# Brano di lettura
::::

Questa parabola si trova solo nel vangelo di Luca. Insieme al brano della domenica scorsa, che parlava del giudice iniquo, costituisce un piccolo "catechismo sulla preghiera". Il brano del giudice iniquo esortava alla preghiera incessante. Questa parabola invece indica il modo di pregare che è più gradito a Dio. Insieme abbiamo anche il tema della giustificazione, che fa già capolino nel brano precedente e compare qua e là fino a Luca 19,10.

Ora, disse anche questa parabola per alcuni, che erano persuasi in se stessi d'essere giusti e disprezzavano gli altri.

Con questo versetto Luca, secondo una sua abitudine, costruisce l'introduzione sulla base del contenuto della parabola. Nell'atteggiamento del fariseo, come appare dal suo modo di pregare, l'evangelista vede espressa la fiducia in se stessi e il disprezzo per gli altri. L'evangelista formula dunque un giudizio morale negativo su tale condotta, ma rivolge la parabola (e l'avvertimento) non contro o a favore dei farisei, che non nomina nell'introduzione, ma a chiunque si comporta in questo modo nella comunità cristiana.

Egli ha in mente un tipo di pietà pericolosa - che vede rappresentata dai farisei - e che rischia di insinuarsi anche nella mentalità di alcuni credenti.

L'evangelista racconta la parabola per «chi è intimamente persuaso di essere giusto», espressione che può essere tradotta anche come «chi si fida in se stesso (e non in Dio), perché è giusto».

E' giusto chi ha una condotta di vita conforme al volere di Dio; nel giudaismo è la condotta che risulta dall'osservanza della Legge. Di per sé, una tale pietà non ha nulla di riprovevole. Luca tuttavia ha di mira un tipo di pietà che porta l'uomo religioso a contare sulle proprie opere, e a prendere la propria perfezione come criterio di giudizio per misurare - e condannare - gli altri; una pietà che, nonostante le apparenze di impeccabilità, disprezza Dio.

::::

Voci di dati
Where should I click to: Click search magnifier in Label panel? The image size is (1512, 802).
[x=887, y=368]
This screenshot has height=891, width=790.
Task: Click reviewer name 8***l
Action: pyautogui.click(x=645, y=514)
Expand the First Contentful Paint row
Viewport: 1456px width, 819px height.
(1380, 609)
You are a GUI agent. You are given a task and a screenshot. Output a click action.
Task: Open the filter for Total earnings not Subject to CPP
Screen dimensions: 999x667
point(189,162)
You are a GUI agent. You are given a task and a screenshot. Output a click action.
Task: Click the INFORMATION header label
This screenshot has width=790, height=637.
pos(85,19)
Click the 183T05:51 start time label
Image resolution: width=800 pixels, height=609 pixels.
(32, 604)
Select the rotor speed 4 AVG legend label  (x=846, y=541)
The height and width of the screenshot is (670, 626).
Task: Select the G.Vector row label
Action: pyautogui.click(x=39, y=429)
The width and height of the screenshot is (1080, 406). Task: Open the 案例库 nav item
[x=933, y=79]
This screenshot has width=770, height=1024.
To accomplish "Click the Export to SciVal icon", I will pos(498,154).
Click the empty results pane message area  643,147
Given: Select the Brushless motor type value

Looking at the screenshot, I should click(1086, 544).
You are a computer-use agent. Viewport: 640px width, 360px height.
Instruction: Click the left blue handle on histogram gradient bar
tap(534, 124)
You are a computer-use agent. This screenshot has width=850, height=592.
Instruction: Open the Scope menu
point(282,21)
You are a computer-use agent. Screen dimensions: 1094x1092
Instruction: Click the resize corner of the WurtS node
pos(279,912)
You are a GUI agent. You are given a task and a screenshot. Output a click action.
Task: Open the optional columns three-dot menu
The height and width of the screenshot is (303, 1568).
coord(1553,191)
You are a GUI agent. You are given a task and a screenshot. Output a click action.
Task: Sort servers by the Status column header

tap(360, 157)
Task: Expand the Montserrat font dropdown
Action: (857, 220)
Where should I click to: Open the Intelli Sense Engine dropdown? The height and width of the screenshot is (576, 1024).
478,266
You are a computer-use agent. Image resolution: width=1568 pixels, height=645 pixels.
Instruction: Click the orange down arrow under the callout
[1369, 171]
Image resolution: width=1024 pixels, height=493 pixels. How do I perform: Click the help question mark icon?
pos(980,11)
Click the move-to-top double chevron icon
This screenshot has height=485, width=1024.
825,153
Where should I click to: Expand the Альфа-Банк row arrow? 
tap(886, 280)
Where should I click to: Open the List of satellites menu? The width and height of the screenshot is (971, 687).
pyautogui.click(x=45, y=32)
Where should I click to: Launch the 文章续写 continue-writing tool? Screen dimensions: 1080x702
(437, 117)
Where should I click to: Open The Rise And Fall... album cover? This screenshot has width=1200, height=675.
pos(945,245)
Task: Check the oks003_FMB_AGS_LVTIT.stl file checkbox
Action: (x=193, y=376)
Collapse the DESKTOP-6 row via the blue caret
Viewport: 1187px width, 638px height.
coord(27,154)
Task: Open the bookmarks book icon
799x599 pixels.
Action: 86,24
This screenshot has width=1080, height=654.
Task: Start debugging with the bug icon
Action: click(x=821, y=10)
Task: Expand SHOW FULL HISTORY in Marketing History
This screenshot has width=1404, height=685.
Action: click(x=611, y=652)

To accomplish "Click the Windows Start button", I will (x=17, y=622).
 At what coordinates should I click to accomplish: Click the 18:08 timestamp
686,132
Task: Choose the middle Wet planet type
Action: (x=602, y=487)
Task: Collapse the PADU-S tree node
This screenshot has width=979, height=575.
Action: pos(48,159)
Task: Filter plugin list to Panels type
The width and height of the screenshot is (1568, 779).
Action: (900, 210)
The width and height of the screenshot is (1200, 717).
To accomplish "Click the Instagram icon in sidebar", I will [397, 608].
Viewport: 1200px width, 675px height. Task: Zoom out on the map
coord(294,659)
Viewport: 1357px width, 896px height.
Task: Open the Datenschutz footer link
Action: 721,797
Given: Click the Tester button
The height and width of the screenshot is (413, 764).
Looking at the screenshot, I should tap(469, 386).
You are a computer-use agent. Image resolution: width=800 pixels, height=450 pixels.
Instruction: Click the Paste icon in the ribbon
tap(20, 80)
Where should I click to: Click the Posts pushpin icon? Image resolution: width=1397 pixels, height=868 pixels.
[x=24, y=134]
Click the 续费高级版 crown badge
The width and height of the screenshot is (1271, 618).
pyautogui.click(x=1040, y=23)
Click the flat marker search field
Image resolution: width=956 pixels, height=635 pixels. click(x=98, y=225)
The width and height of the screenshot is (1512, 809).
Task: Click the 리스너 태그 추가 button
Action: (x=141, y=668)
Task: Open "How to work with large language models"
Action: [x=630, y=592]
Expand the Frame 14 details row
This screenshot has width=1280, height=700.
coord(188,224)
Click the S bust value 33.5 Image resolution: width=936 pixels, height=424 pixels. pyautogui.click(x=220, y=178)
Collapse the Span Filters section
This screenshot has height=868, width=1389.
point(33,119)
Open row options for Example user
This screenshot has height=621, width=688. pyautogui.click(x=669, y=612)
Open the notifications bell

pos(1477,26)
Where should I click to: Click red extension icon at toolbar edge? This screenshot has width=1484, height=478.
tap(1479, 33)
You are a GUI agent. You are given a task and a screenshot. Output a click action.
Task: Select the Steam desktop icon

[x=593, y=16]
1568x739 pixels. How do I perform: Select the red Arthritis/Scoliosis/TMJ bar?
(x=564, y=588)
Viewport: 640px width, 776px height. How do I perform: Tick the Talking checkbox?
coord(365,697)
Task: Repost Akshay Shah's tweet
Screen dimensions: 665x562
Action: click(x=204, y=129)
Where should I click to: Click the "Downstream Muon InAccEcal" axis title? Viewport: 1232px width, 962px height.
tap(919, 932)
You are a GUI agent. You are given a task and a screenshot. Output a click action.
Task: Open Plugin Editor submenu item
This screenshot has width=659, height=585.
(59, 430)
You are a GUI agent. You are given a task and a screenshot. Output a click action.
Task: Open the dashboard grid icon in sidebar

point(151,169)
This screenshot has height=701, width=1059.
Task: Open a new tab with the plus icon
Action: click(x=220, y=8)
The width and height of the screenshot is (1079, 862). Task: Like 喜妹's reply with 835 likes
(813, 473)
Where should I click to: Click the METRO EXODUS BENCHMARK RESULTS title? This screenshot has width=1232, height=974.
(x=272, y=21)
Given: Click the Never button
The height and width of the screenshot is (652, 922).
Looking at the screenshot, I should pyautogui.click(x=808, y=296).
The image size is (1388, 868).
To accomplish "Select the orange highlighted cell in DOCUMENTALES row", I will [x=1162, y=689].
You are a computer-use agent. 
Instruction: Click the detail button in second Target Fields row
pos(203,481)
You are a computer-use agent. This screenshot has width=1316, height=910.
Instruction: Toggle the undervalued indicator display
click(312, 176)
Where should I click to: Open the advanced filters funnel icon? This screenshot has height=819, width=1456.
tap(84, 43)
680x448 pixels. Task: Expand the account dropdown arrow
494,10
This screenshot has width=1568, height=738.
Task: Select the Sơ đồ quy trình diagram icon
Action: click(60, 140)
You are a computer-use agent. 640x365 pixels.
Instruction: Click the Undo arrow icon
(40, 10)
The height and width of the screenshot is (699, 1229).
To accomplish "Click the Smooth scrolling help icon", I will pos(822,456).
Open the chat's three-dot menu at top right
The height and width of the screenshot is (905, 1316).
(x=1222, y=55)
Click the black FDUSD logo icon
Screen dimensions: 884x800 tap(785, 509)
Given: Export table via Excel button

::::

# Consegna scritta A
Riporta tutte le espressioni che il brano di lettura racchiude tra virgolette, di qualunque tipo.
# Consegna scritta B
Trascrivi tali e quali le righe di dati dalla riga con "Where should I click to: Click the Posts" alla riga con "(x=272, y=21)", comprese queste due.
Il brano e le righe di dati non hanno alcun legame tra loro.

# Risposta A
- "catechismo sulla preghiera"
- «chi è intimamente persuaso di essere giusto»
- «chi si fida in se stesso (e non in Dio), perché è giusto»

# Risposta B
Where should I click to: Click the Posts pushpin icon? Image resolution: width=1397 pixels, height=868 pixels.
[x=24, y=134]
Click the 续费高级版 crown badge
The width and height of the screenshot is (1271, 618).
pyautogui.click(x=1040, y=23)
Click the flat marker search field
Image resolution: width=956 pixels, height=635 pixels. click(x=98, y=225)
The width and height of the screenshot is (1512, 809).
Task: Click the 리스너 태그 추가 button
Action: (x=141, y=668)
Task: Open "How to work with large language models"
Action: [x=630, y=592]
Expand the Frame 14 details row
This screenshot has width=1280, height=700.
coord(188,224)
Click the S bust value 33.5 Image resolution: width=936 pixels, height=424 pixels. pyautogui.click(x=220, y=178)
Collapse the Span Filters section
This screenshot has height=868, width=1389.
point(33,119)
Open row options for Example user
This screenshot has height=621, width=688. pyautogui.click(x=669, y=612)
Open the notifications bell

pos(1477,26)
Where should I click to: Click red extension icon at toolbar edge? This screenshot has width=1484, height=478.
tap(1479, 33)
You are a GUI agent. You are given a task and a screenshot. Output a click action.
Task: Select the Steam desktop icon

[x=593, y=16]
1568x739 pixels. How do I perform: Select the red Arthritis/Scoliosis/TMJ bar?
(x=564, y=588)
Viewport: 640px width, 776px height. How do I perform: Tick the Talking checkbox?
coord(365,697)
Task: Repost Akshay Shah's tweet
Screen dimensions: 665x562
Action: click(x=204, y=129)
Where should I click to: Click the "Downstream Muon InAccEcal" axis title? Viewport: 1232px width, 962px height.
tap(919, 932)
You are a GUI agent. You are given a task and a screenshot. Output a click action.
Task: Open Plugin Editor submenu item
This screenshot has width=659, height=585.
(59, 430)
You are a GUI agent. You are given a task and a screenshot. Output a click action.
Task: Open the dashboard grid icon in sidebar

point(151,169)
This screenshot has height=701, width=1059.
Task: Open a new tab with the plus icon
Action: click(x=220, y=8)
The width and height of the screenshot is (1079, 862). Task: Like 喜妹's reply with 835 likes
(813, 473)
Where should I click to: Click the METRO EXODUS BENCHMARK RESULTS title? This screenshot has width=1232, height=974.
(x=272, y=21)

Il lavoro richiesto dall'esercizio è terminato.